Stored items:
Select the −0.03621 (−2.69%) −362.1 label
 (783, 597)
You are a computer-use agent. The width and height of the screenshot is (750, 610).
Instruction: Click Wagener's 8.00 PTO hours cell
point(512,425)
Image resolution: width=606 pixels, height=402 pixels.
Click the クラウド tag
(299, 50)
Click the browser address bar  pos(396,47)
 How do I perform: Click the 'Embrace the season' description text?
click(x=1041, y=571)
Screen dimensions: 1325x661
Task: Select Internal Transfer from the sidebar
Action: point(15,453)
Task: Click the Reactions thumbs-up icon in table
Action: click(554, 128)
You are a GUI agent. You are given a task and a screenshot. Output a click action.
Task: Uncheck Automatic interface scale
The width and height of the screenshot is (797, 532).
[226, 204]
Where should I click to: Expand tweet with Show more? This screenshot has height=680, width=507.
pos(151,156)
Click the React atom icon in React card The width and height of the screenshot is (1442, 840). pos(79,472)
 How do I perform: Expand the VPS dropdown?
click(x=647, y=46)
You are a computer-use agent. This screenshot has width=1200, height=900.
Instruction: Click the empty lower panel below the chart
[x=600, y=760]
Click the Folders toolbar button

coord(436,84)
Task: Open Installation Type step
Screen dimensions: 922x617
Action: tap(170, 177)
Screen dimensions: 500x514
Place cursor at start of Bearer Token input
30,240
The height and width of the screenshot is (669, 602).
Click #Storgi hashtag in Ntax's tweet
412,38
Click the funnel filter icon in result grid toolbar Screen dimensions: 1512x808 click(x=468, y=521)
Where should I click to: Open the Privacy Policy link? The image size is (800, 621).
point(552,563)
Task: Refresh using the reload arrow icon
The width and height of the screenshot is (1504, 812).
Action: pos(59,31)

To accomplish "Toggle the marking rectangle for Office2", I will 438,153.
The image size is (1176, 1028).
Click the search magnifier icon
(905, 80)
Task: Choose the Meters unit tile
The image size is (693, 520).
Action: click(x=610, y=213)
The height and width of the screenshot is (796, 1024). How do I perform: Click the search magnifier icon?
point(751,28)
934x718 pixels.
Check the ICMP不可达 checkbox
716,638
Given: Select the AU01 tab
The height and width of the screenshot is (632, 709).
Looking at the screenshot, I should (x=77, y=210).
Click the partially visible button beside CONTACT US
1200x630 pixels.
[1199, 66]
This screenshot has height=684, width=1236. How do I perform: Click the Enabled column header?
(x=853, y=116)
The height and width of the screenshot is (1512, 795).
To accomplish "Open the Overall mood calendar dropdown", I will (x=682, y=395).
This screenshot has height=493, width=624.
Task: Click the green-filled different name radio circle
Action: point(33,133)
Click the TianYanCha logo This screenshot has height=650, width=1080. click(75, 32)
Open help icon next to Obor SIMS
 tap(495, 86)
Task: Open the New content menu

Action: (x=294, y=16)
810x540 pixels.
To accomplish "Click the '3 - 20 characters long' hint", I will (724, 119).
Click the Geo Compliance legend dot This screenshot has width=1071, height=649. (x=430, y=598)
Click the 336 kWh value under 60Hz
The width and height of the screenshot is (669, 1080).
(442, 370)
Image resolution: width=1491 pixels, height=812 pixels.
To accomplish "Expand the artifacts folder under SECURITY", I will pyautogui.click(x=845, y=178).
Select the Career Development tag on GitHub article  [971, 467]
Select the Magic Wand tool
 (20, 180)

» Aim of the exercise
Display each line of the data where "computer" occurs.

» Task response
You are a computer-use agent. The width and height of the screenshot is (750, 610).
You are a computer-use agent. This screenshot has width=1200, height=900.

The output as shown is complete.